Powerlifting Competition Total Predictor

Predict your competition-day total from gym maxes.

Enter your gym squat, bench, and deadlift maxes and the tool applies a 92–95% opener selection model with realistic second and third attempts to project a best-case competition total and an attempt selection plan for each lift. It runs free in your browser on Gera Tools, with nothing uploaded.

Last updated Source: Gera Tools

How is the opener chosen?

A safe opener is a weight you could triple on your worst day, typically 90–93% of your gym max. The tool defaults to around 92% so you can open with confidence and bank a number before chasing personal records on later attempts.

On meet day your total comes from nine attempts, not three gym singles. This tool turns your training maxes into a realistic opener-to-third attempt plan and projects a best-case competition total you can build a strategy around.

How it works

For each lift the tool scales your gym max into three attempts using attempt percentages that mirror common coaching practice. Standard selection uses:

opener  = gym max × 0.92   (a weight you could triple)
second  = gym max × 0.97   (confident, sets up the third)
third   = gym max × 1.02   (a small personal-record reach)
total   = squat third + bench third + deadlift third (best case)

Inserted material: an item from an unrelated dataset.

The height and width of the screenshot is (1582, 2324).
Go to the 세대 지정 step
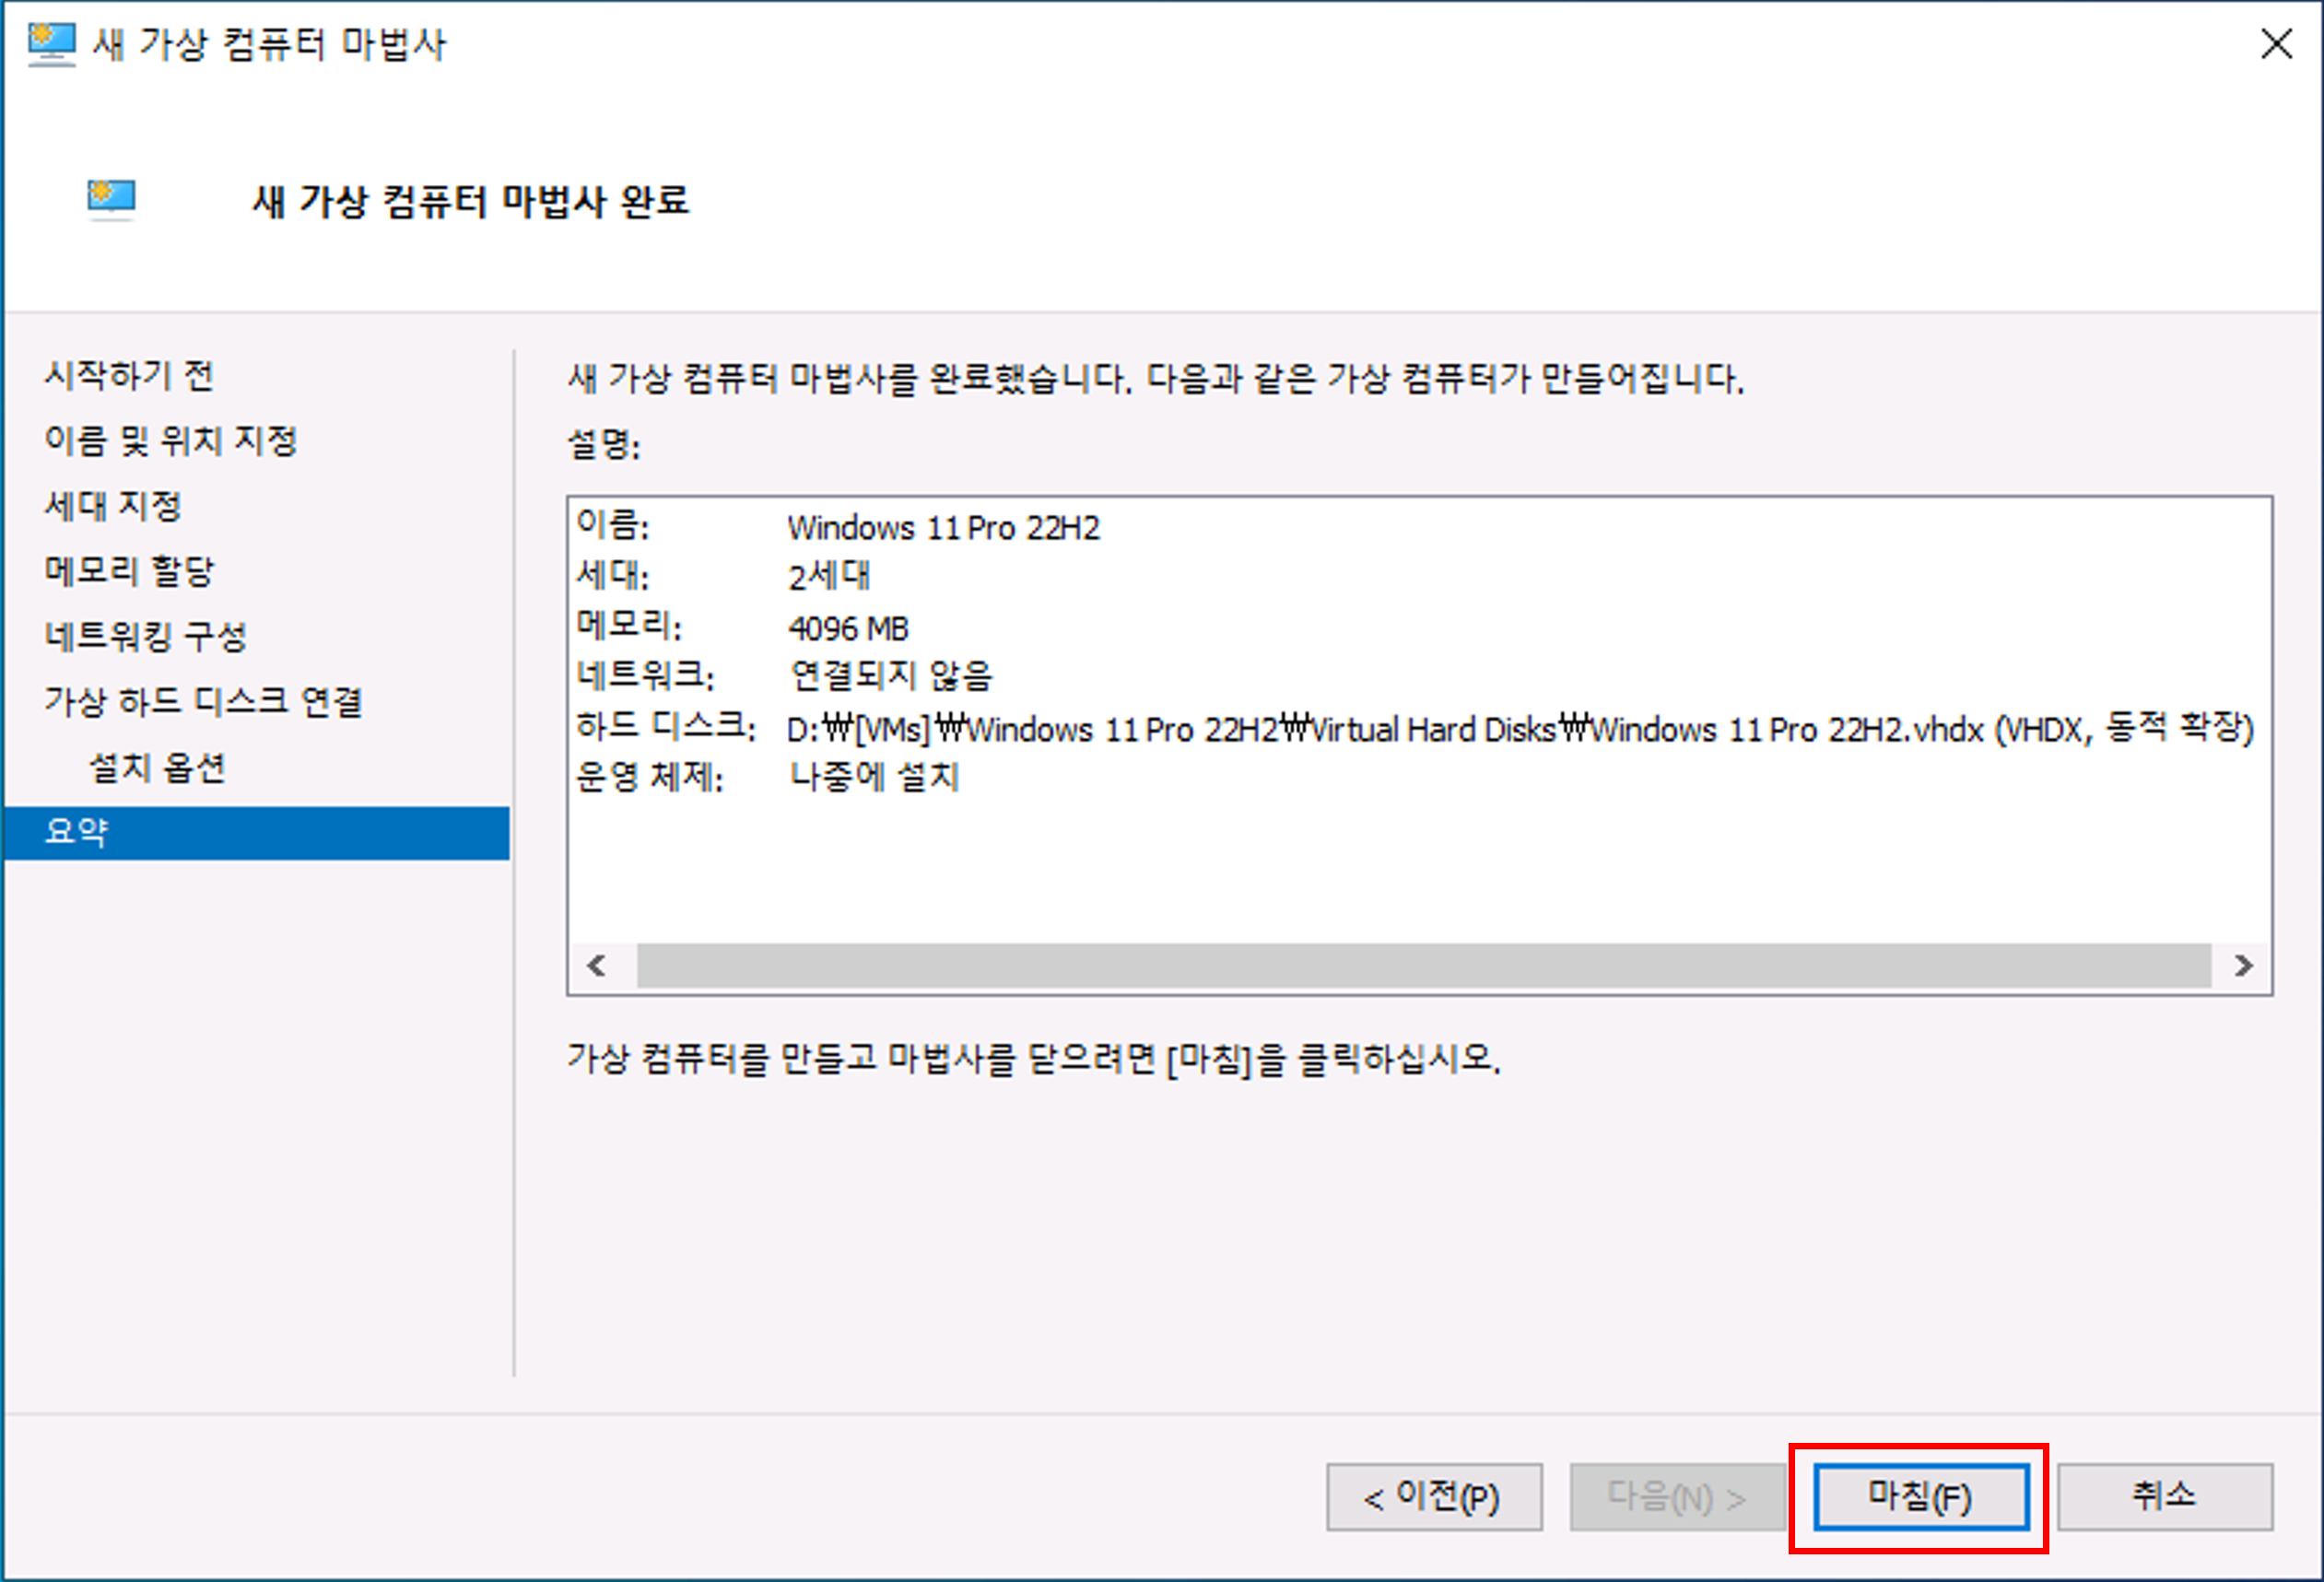[x=113, y=506]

Conservative selection caps the third at your gym max for a banked total; aggressive selection opens heavier and pushes thirds to about 104%. The projected total assumes you make all three third attempts — your realistic floor is the sum of your second attempts.

Worked example

For example, a lifter with a 200 kg squat, 130 kg bench, and 240 kg deadlift gym max would, on standard selection, open at roughly 184 / 120 / 221 kg and aim for thirds of 204 / 133 / 245 kg — a best-case total near 582 kg, with a safe floor (all seconds) around 553 kg.

Why gym maxes don’t equal competition thirds

A gym PR is often a near-miss grind performed when rested, well-fuelled, and with no time pressure. On the platform, several factors shift the effective ceiling:

  • Three attempts per lift — each lift has to be judged legal. Even a technically valid gym max may receive a red light for depth, press command, or lockout under meet conditions.
  • Accumulated fatigue — nine heavy attempts over two or three hours tax the CNS differently than three isolated singles with long rests in between.
  • Meet-day adrenaline — some lifters go well beyond training maxes; others tighten up. The projections here are calibrated to typical performance, not peak.
  • Rule set differences — some federations have stricter judging (no hitching on deadlift, mandatory pause on bench) that may require more conservative attempt selection than a gym PR suggests.

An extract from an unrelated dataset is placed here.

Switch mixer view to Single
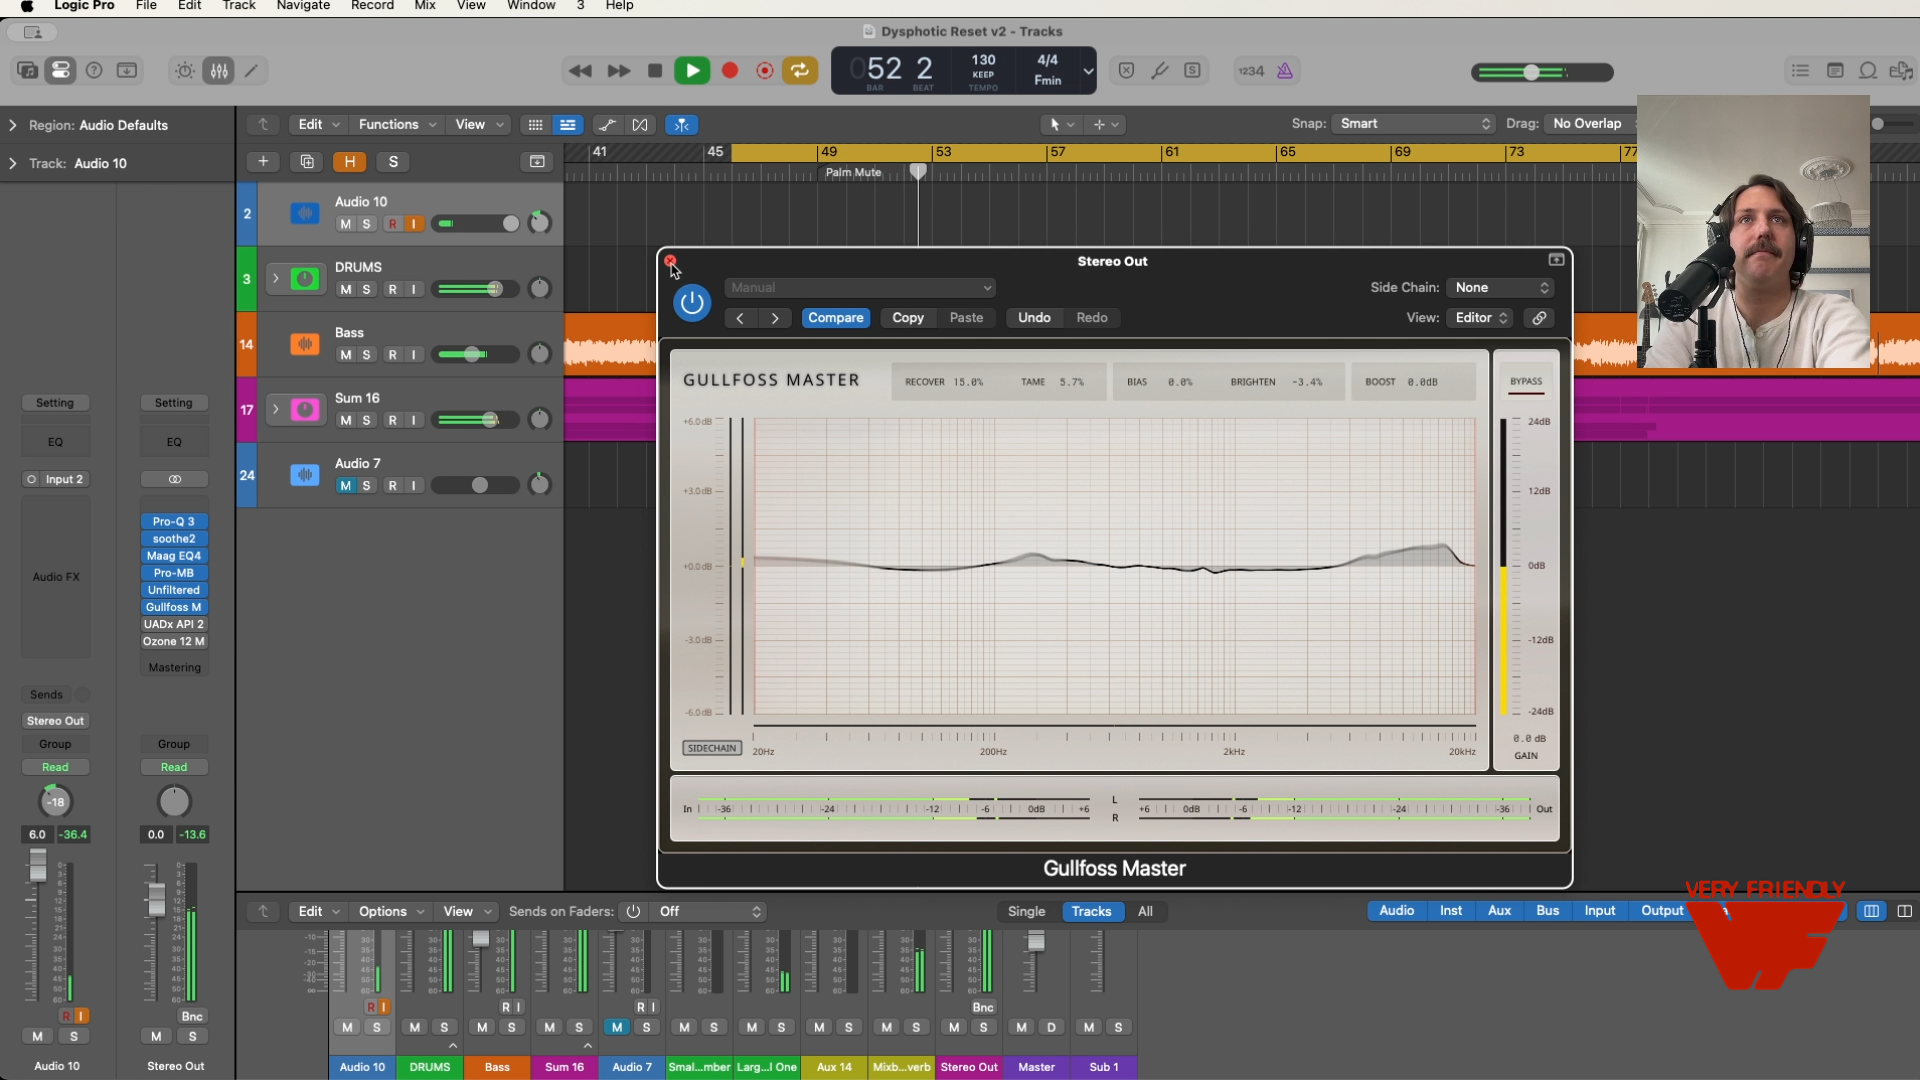 tap(1026, 912)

The golden rule: never miss an opener

A missed opener can lock you out of the meet on that lift (rules differ — some federations allow three attempts regardless; others move straight past a missed opener). More importantly, a missed opener destroys psychological momentum. Open with something you would smoke on a bad day, bank the lift, then build from there.

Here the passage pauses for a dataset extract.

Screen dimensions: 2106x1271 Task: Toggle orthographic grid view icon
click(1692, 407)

When to go conservative vs aggressive

Conservative — first competition, returning after injury, unfamiliar equipment (sleeves vs wraps, monolift vs walk-out), or a long peak cycle where gym maxes are from weeks ago.

Aggressive — experienced meet lifter, peaking well, confident openers in warm-up, targeting a record or a specific total threshold.

Always open with a weight you would not miss even tired; a missed opener can end your day before it starts.